Repeat the material exactly, every line of it.

» **Data for the task**
----

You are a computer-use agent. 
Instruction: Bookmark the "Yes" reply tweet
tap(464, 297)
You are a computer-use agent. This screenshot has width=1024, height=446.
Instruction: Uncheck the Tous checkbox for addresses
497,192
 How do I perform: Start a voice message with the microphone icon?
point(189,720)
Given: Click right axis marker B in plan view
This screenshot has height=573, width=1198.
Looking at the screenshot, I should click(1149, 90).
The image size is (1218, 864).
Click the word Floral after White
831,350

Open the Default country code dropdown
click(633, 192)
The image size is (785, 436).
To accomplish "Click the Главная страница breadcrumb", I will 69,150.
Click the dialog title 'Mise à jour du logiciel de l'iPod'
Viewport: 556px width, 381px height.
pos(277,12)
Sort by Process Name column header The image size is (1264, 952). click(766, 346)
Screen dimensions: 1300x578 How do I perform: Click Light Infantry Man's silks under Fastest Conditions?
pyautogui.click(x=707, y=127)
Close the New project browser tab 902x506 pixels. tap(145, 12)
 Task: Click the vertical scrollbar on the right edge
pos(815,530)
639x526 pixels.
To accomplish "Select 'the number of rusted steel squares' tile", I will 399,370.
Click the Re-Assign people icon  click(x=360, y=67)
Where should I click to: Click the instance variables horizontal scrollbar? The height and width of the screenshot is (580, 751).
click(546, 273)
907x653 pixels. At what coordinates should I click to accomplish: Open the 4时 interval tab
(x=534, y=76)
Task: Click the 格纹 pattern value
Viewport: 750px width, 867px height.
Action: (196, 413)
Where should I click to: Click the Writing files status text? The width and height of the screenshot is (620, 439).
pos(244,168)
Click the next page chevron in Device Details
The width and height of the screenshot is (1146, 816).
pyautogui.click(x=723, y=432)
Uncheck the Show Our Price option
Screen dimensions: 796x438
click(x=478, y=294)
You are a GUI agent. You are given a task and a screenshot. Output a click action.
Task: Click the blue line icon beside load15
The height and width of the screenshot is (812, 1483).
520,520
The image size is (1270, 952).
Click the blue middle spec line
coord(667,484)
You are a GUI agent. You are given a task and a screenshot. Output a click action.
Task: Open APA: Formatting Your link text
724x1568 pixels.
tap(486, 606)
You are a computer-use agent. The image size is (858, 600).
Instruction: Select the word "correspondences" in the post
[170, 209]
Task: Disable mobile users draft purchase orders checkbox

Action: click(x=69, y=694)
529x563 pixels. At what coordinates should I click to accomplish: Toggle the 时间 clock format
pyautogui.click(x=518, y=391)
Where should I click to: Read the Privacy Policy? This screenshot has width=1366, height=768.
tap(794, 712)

----

» **Reply**
You are a computer-use agent. 
Instruction: Bookmark the "Yes" reply tweet
tap(464, 297)
You are a computer-use agent. This screenshot has width=1024, height=446.
Instruction: Uncheck the Tous checkbox for addresses
497,192
 How do I perform: Start a voice message with the microphone icon?
point(189,720)
Given: Click right axis marker B in plan view
This screenshot has height=573, width=1198.
Looking at the screenshot, I should click(1149, 90).
The image size is (1218, 864).
Click the word Floral after White
831,350

Open the Default country code dropdown
click(633, 192)
The image size is (785, 436).
To accomplish "Click the Главная страница breadcrumb", I will 69,150.
Click the dialog title 'Mise à jour du logiciel de l'iPod'
Viewport: 556px width, 381px height.
pos(277,12)
Sort by Process Name column header The image size is (1264, 952). click(766, 346)
Screen dimensions: 1300x578 How do I perform: Click Light Infantry Man's silks under Fastest Conditions?
pyautogui.click(x=707, y=127)
Close the New project browser tab 902x506 pixels. tap(145, 12)
 Task: Click the vertical scrollbar on the right edge
pos(815,530)
639x526 pixels.
To accomplish "Select 'the number of rusted steel squares' tile", I will 399,370.
Click the Re-Assign people icon  click(x=360, y=67)
Where should I click to: Click the instance variables horizontal scrollbar? The height and width of the screenshot is (580, 751).
click(546, 273)
907x653 pixels. At what coordinates should I click to accomplish: Open the 4时 interval tab
(x=534, y=76)
Task: Click the 格纹 pattern value
Viewport: 750px width, 867px height.
Action: (196, 413)
Where should I click to: Click the Writing files status text? The width and height of the screenshot is (620, 439).
pos(244,168)
Click the next page chevron in Device Details
The width and height of the screenshot is (1146, 816).
pyautogui.click(x=723, y=432)
Uncheck the Show Our Price option
Screen dimensions: 796x438
click(x=478, y=294)
You are a GUI agent. You are given a task and a screenshot. Output a click action.
Task: Click the blue line icon beside load15
The height and width of the screenshot is (812, 1483).
520,520
The image size is (1270, 952).
Click the blue middle spec line
coord(667,484)
You are a GUI agent. You are given a task and a screenshot. Output a click action.
Task: Open APA: Formatting Your link text
724x1568 pixels.
tap(486, 606)
You are a computer-use agent. The image size is (858, 600).
Instruction: Select the word "correspondences" in the post
[170, 209]
Task: Disable mobile users draft purchase orders checkbox

Action: click(x=69, y=694)
529x563 pixels. At what coordinates should I click to accomplish: Toggle the 时间 clock format
pyautogui.click(x=518, y=391)
Where should I click to: Read the Privacy Policy? This screenshot has width=1366, height=768.
tap(794, 712)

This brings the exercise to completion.